Pro Tip: It's not just about making a sale; it's about the image each channel projects. Take Costco, for instance, known for reasonable prices and quality goods but with those trademark oversized packages. Meanwhile, Walmart offers relative bargains, and dollar stores are synonymous with jaw-dropping deals and unpredictable supplies. So, when companies like Apple distribute their products through these channels, they're not just selling – they're leveraging the reputation and image each channel brings to the table, drawing in customers that they may not get their own retail or online stores.
As our understanding of marketing evolves, so does the recognition that pricing plays a vital role in shaping brand perception and consumer behavior.
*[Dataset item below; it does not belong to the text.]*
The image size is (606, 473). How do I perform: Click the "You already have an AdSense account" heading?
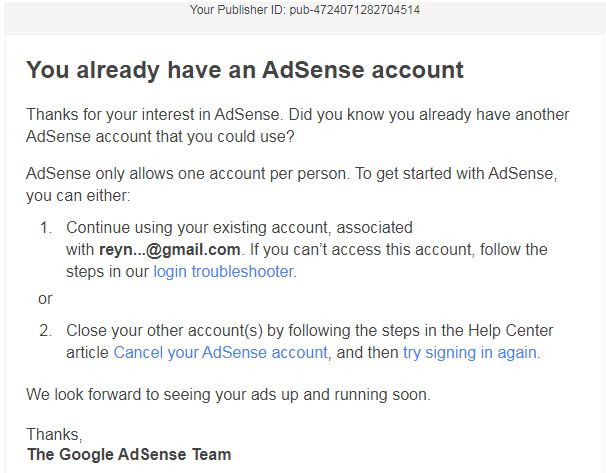point(245,69)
Rather than viewing pricing in isolation, it's essential to integrate it seamlessly with other marketing efforts and holistically as part of the entire business ecosystem. By adopting a strategy where pricing is considered alongside promotion, product, and place, businesses can unlock new growth opportunities, manage their profitability, and better cater to the needs of their target audiences.
It's clear that treating pricing as a stepchild or relegating it to the domain of the CFO is not only outdated but fundamentally flawed. As we've discussed, there exists a symbiotic relationship between pricing and other elements of marketing. It's time for business leaders to recognize the importance of this paradigm shift and bring pricing “home” within marketing, alongside its siblings, product, promotion, and place.